Oh yeah, if 5E reintroduced the Bloodied condition only for healing during a long rest, I'd prefer they just say 'Heal up to 1/2 HP if you're below 1/2 HP, heal to full HP if you're at or above 1/2 HP'.

But as a side note, I'd like to see Bloodied reintroduced and then used for a number of racial features, class features, spells, etc. After all, the 5E playtest specifies that 'below 1/2 HP' represents 'injured'—why not take advantage of that by having abilities that only kick in if you're 'injured' (i.e., Bloodied).
 

Wounds as an optional module are fine, assuming they are balanced and interesting I might even use them. But simply tacking a wound-system on top of the HP system makes the whole thing more arbitrary, not less. SWSE was nice, but too easily abused, I'd rather see target zones(arms, legs, torso, gut, head) like in Deadlands.

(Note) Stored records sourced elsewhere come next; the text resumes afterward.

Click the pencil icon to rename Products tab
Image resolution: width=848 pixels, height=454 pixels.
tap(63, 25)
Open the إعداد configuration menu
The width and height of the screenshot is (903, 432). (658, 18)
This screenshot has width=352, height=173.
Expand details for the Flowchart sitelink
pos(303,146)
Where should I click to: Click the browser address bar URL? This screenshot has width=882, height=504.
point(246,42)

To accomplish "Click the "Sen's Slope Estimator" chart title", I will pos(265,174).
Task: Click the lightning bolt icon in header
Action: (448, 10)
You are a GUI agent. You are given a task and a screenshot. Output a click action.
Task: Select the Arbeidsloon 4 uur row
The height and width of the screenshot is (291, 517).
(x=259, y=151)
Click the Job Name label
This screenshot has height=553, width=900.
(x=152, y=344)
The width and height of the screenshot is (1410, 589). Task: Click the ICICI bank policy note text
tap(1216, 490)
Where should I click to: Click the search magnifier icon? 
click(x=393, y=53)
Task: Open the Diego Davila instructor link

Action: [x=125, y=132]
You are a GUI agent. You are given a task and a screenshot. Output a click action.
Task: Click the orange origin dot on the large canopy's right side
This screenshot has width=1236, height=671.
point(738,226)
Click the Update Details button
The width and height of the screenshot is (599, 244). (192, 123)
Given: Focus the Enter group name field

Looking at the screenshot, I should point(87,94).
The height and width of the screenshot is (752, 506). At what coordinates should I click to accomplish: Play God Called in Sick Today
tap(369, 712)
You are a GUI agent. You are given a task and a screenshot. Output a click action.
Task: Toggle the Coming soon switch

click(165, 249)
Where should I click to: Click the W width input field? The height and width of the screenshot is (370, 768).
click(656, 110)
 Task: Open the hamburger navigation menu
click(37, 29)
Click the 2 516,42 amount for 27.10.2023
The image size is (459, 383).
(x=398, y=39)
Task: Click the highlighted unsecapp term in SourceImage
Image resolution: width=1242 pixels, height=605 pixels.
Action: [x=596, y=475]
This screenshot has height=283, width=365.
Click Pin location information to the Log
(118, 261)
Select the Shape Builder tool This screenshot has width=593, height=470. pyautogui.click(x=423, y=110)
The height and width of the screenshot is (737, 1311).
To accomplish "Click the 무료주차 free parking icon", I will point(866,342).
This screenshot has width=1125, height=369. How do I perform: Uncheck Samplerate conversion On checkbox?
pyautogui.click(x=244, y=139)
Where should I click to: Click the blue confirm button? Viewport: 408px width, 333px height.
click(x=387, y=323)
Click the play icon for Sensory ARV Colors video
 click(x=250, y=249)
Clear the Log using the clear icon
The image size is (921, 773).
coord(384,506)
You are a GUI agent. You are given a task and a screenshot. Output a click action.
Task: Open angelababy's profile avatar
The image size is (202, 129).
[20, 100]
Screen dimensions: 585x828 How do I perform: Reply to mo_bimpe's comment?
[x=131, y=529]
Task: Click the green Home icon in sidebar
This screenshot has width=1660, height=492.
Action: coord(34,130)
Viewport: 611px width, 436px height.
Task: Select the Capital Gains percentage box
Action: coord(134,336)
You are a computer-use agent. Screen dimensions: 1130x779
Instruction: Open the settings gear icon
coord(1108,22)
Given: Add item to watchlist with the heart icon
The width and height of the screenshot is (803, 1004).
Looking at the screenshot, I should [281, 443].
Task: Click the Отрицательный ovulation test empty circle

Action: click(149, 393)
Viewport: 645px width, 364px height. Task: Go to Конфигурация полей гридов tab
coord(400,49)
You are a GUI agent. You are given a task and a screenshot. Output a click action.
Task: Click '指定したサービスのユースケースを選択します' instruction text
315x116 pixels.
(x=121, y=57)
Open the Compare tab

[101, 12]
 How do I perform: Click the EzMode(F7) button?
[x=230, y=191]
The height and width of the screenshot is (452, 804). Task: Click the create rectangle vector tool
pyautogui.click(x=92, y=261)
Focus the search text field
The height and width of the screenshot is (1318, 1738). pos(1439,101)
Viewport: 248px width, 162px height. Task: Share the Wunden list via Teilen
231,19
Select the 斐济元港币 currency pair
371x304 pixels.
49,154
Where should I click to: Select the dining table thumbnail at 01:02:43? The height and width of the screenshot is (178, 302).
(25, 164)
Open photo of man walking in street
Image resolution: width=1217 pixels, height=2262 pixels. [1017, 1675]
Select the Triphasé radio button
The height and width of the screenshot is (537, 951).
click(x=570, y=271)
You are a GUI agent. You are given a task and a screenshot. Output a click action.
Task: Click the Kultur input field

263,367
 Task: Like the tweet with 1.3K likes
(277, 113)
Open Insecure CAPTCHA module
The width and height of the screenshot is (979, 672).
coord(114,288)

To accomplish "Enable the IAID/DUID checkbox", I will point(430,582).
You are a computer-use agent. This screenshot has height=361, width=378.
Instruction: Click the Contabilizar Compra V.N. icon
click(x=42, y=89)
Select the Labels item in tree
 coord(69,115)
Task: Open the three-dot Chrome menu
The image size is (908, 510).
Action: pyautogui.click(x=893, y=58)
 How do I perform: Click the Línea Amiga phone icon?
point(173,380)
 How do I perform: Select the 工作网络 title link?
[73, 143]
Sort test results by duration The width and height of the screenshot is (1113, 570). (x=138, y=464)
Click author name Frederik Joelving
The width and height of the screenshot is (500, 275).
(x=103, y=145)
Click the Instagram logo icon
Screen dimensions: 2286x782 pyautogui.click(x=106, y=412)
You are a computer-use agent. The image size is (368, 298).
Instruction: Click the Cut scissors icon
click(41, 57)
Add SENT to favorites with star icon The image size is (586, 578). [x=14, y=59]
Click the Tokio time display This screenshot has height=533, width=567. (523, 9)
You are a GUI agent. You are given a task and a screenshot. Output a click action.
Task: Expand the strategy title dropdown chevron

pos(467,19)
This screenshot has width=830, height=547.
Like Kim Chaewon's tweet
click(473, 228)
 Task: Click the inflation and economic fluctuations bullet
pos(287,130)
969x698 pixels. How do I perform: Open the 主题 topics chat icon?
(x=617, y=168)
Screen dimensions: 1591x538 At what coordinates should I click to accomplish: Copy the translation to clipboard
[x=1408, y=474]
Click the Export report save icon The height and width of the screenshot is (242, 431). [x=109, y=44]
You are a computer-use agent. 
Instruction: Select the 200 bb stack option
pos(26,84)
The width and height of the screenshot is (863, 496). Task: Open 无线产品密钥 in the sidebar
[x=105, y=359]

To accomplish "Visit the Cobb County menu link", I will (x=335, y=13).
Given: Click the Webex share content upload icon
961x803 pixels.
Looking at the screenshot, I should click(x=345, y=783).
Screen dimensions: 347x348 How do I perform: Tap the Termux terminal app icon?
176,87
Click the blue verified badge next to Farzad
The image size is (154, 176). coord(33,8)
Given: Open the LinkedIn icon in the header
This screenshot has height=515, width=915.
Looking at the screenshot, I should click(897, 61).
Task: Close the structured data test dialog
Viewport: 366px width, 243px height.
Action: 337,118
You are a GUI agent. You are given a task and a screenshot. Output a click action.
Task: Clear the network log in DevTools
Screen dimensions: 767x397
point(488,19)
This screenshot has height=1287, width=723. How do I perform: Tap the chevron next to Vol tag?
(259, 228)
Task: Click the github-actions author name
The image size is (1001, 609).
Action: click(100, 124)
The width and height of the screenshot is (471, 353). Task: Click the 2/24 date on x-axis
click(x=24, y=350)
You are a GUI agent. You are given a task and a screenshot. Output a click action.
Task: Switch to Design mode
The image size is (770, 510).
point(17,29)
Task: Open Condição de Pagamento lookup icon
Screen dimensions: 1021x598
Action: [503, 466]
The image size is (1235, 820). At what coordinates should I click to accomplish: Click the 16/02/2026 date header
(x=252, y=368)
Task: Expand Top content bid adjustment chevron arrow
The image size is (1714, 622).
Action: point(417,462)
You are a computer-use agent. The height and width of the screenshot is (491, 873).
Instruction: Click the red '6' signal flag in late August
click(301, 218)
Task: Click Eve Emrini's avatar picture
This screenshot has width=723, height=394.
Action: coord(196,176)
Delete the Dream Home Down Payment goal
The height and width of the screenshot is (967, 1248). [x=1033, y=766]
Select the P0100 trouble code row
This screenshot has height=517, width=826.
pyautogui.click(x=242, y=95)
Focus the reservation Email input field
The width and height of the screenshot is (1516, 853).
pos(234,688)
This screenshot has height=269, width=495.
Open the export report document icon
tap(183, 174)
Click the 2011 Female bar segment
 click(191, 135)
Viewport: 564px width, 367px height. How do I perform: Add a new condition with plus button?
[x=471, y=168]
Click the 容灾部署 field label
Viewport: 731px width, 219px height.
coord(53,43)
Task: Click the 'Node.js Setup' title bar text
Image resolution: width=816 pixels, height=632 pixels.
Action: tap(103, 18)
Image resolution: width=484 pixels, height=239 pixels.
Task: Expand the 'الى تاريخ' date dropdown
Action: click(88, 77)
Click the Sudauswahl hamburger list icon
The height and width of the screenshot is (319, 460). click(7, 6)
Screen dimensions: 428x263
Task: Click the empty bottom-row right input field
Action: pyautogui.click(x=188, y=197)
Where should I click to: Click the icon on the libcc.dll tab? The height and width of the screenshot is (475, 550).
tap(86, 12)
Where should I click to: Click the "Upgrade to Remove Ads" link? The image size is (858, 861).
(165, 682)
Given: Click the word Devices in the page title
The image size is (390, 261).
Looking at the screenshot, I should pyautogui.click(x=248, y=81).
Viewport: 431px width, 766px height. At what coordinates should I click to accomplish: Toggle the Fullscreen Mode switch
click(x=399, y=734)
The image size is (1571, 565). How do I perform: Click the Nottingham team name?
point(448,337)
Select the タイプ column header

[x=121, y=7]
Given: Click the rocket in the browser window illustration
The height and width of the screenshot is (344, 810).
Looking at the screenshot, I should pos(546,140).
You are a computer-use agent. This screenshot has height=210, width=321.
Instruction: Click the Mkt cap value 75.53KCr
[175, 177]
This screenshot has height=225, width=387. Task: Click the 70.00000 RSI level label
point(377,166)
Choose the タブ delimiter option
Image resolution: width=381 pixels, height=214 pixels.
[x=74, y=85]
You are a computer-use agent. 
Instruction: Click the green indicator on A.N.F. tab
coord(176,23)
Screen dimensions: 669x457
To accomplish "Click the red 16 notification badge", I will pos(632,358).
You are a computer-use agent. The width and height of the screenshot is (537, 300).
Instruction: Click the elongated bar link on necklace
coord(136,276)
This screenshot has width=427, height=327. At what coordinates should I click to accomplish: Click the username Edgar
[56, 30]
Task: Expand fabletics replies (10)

It would be a pretty cool optional module, but would require an entirely new HP system.

Also: I don't play D&D for the realism, otherwise I'd wonder why my 20-something female adventurers in a psuedo-medieval system aren't married and pregnant.
 

For a while I've been running that damage defaults to nonlethal damage unless the attacker specifies otherwise. Animals and unintelligent undead do lethal damage by default. Often truly evil beings will do lethal damage but capturing others for various purposes can outweigh other considerations so nonlethal damage is still is not unusual. Non-evil intelligent beings are usually only trying to win a fight, when that comes up, rather that kill people. Fighting to the death is momentous.